(MATERIAL FOR THIS TASK)
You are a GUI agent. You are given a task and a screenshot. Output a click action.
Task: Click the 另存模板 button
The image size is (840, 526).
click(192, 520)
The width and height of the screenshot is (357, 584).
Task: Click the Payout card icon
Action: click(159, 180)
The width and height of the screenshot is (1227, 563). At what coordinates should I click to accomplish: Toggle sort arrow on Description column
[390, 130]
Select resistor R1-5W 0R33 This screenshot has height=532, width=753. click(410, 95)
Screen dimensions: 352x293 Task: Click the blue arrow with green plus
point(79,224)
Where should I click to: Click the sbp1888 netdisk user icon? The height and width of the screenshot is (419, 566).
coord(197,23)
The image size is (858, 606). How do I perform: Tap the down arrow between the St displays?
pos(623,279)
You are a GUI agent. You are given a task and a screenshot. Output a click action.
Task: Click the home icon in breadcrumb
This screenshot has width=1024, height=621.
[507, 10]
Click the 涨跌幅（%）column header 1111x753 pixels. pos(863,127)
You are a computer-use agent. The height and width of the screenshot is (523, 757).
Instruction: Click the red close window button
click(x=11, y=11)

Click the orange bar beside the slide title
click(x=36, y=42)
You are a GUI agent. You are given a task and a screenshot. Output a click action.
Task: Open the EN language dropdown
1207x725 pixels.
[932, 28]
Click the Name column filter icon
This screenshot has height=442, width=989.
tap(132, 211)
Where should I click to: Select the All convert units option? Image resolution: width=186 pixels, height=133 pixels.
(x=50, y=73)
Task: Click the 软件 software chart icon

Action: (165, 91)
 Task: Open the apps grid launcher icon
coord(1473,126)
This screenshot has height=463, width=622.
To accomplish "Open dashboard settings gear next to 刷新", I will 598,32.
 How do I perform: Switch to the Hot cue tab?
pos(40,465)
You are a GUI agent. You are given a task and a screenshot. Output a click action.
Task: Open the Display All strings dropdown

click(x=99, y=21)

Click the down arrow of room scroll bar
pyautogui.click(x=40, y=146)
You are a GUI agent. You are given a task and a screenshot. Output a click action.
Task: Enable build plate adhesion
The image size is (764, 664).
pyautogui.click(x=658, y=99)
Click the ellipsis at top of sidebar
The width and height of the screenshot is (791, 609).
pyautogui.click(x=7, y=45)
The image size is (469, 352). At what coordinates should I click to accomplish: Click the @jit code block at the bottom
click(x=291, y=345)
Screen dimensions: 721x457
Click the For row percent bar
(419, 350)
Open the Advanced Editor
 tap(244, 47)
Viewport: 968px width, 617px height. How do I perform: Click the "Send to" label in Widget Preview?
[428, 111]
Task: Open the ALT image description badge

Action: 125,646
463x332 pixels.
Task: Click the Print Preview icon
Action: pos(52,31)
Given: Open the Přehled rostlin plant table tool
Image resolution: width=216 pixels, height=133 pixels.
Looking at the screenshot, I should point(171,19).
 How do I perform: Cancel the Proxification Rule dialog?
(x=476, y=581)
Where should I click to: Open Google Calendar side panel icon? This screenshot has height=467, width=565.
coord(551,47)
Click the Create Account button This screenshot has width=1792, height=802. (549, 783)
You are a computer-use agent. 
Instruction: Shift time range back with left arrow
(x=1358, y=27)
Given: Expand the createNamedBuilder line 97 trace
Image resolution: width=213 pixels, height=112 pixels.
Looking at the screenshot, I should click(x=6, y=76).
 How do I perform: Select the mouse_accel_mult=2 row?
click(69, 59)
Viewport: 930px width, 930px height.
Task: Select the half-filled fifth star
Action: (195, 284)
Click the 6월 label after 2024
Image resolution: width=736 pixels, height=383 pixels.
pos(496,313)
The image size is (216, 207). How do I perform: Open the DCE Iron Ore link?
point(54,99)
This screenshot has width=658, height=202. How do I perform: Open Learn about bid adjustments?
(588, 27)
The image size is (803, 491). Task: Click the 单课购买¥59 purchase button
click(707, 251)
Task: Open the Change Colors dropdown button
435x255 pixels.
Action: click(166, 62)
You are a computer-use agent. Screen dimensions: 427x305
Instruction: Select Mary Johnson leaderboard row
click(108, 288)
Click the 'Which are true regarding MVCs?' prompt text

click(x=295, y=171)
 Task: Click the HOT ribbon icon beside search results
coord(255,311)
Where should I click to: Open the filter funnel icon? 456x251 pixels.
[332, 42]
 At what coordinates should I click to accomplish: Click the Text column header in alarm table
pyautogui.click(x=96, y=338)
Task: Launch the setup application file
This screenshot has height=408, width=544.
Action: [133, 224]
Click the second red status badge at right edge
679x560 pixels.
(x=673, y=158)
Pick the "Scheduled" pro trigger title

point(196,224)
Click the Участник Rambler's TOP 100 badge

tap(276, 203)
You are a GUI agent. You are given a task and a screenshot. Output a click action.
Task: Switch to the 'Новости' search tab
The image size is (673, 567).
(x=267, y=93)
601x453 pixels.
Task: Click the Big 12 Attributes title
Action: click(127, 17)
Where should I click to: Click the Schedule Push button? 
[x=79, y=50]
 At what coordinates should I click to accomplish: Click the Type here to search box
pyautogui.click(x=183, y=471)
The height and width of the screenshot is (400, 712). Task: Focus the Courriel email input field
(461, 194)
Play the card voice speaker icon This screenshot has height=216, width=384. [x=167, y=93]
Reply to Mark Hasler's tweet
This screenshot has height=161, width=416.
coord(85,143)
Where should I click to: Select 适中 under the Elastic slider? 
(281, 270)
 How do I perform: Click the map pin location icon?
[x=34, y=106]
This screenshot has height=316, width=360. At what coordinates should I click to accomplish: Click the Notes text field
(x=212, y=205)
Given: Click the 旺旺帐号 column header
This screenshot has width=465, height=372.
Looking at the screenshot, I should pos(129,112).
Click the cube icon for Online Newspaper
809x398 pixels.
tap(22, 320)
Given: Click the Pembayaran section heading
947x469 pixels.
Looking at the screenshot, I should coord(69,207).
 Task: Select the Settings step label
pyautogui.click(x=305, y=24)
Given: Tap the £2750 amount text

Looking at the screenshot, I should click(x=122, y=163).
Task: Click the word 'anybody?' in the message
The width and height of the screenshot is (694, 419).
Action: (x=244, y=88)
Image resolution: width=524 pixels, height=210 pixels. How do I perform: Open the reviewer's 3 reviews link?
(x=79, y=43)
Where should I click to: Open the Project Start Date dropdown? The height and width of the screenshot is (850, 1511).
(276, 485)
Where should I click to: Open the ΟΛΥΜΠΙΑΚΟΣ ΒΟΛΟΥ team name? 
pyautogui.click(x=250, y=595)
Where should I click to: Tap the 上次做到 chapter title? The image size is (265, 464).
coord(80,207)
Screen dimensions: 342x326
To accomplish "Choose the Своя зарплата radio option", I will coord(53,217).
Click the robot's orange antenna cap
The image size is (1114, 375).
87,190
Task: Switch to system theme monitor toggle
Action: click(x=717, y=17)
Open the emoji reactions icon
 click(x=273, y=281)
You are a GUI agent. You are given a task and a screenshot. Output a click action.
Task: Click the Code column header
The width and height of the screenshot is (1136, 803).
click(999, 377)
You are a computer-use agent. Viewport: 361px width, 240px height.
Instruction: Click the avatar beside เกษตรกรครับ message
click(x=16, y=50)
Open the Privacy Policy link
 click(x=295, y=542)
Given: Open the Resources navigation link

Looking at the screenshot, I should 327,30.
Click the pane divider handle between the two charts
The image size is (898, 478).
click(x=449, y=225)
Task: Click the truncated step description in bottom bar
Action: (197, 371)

(DIRECTIONS)
Among the entries above, copy exactly only the lines starting with the one containing "Reply to Mark Hasler's tweet" and going through the one containing "Task: Click the word", both ends included.

(OUTPUT OF THE EXERCISE)
Reply to Mark Hasler's tweet
This screenshot has height=161, width=416.
coord(85,143)
Where should I click to: Select 适中 under the Elastic slider? 
(281, 270)
 How do I perform: Click the map pin location icon?
[x=34, y=106]
This screenshot has height=316, width=360. At what coordinates should I click to accomplish: Click the Notes text field
(x=212, y=205)
Given: Click the 旺旺帐号 column header
This screenshot has width=465, height=372.
Looking at the screenshot, I should pos(129,112).
Click the cube icon for Online Newspaper
809x398 pixels.
tap(22, 320)
Given: Click the Pembayaran section heading
947x469 pixels.
Looking at the screenshot, I should coord(69,207).
 Task: Select the Settings step label
pyautogui.click(x=305, y=24)
Given: Tap the £2750 amount text

Looking at the screenshot, I should click(x=122, y=163).
Task: Click the word 'anybody?' in the message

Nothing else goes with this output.